Prusiner attended the medical school of the University of Pennsylvania, spent a year at the Wenner-Gren Institute in Stockholm and thereafter moved to the University of California at San Francisco. While Prusiner was working in the Department of Neurology a patient of his died from Creutzfeldt-Jakob disease (CJD). The disease, a dementia, produces no response from the body’s own defences, and very little was known other than that CJD, kuru and scrapie (a similar disease affecting sheep) could be transmitted through extracts of diseased brains. In 1972 Prusiner began to search for the causative infectious agent. Ten years later he and his colleagues obtained a preparation that contained a single infectious agent from the brains of diseased hamsters. Experimental evidence showed this to be a single protein. Prusiner named this protein a prion, an acronym derived from ‘proteinaceous infectious particle’. At this stage his work was regarded with some scepticism by the scientific community.

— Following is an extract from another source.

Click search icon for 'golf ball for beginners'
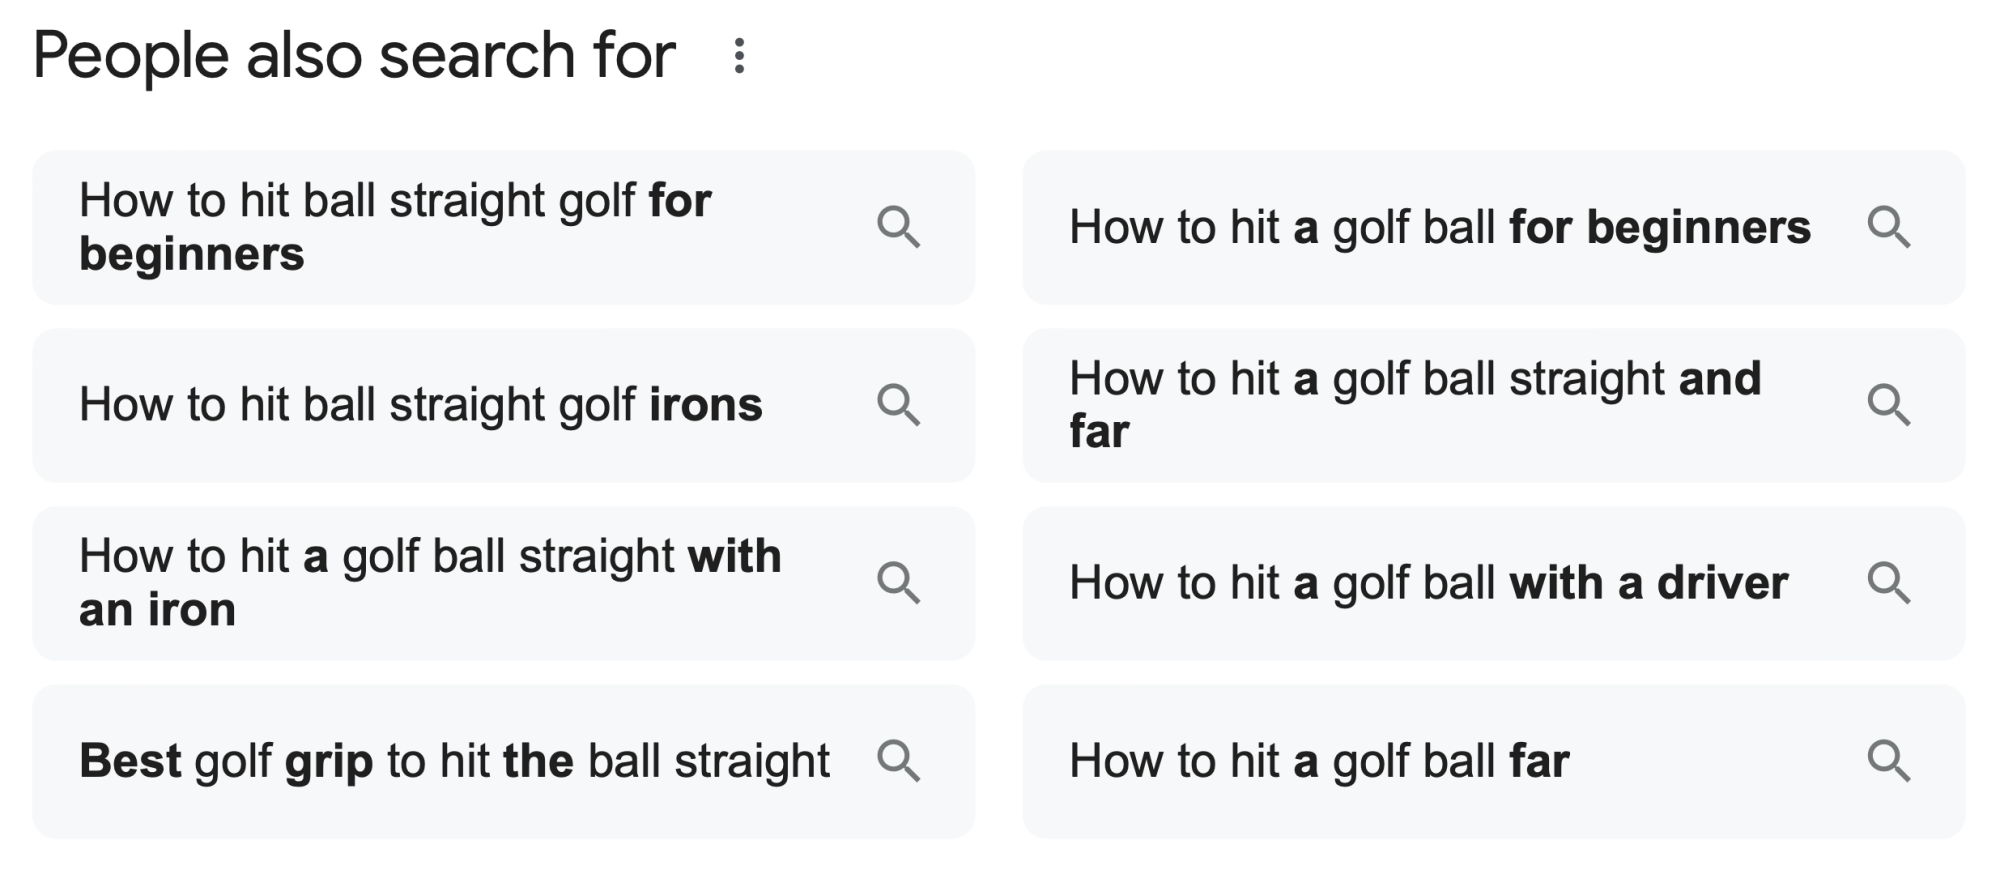The image size is (2000, 870). (1888, 227)
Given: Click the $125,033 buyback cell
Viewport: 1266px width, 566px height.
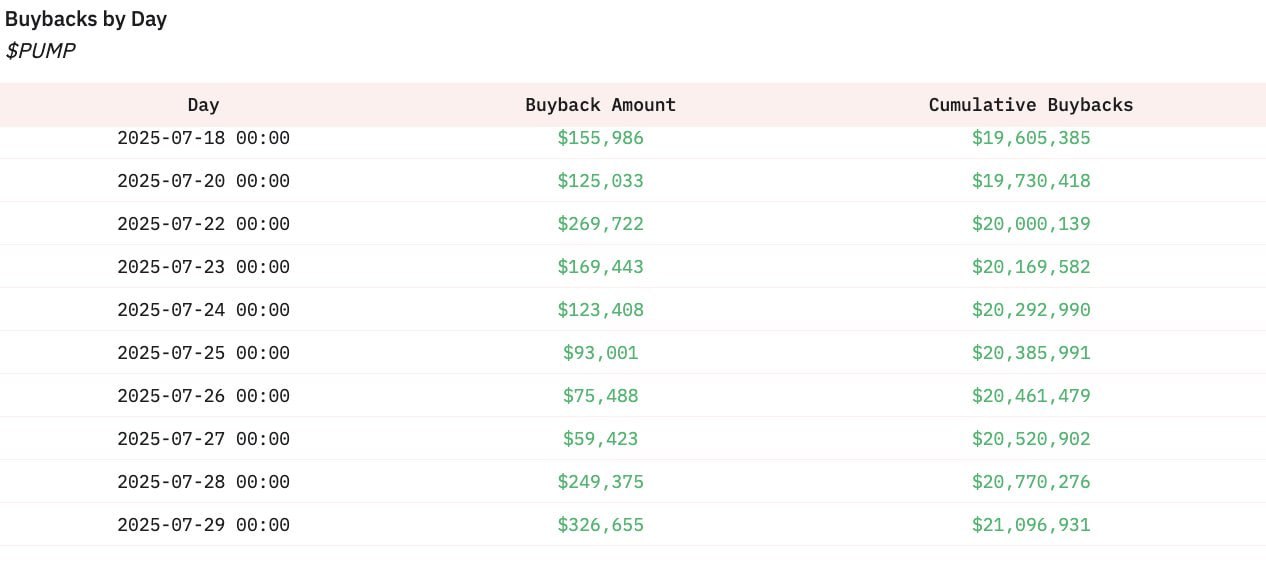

Even more strange, in 1984 Prusiner and his colleagues isolated a gene probe and showed that the prion gene was found naturally in all animals tested, including man. This raised the question whether the prion could be the causal agent of dementia-type disease, when the gene was a normal component of the body. It was discovered that the prion protein (designated PrP) could fold into two distinct conformations, one of which resulted in the disease (PrPSc). It was then shown that the disease-causing prion protein (PrPSc) had infective properties and could initiate a chain reaction in which normal (PrP) protein is converted into the PrPSc form. This PrPSc form was found to be stable and resistant to destruction by organic solvents and high temperatures (over 100° C). Incubation periods for the disease vary from months to years, during which time the disease-causing PrPSc can accumulate to levels resulting in brain damage. Since prions are present as natural proteins they do not induce an immune response. The long incubation time for the prion-based disease adds to the difficulty of isolating the prion protein. Prion diseases may be inherited, laterally transmitted, or occur apparently spontaneously. All known prion diseases are fatal.

Prusiner found that the hereditary forms of the prion diseases such as CJD are due to mutations in the prion gene. Structural prion variants accumulate in different regions of the brain producing different symptoms. Transmission of prion disease from one species to another varies and depends on structural closeness of prions from different species. The CJD epidemic was first detected in 1985, but due to the long incubation period did not peak until 1992. A new variant of CJD (nvCJD) may have arisen from BSE (bovine spongiform encephalopathy) transmitted by ingesting beef or beef products.

Prusiner’s work opened new methods of understanding dementia-type illnesses such as Alzheimer’s and established a theoretical basis for the treatment of prion diseases. His work added prions to the list of well-known infective agents: bacteria, viruses, fungi and parasites.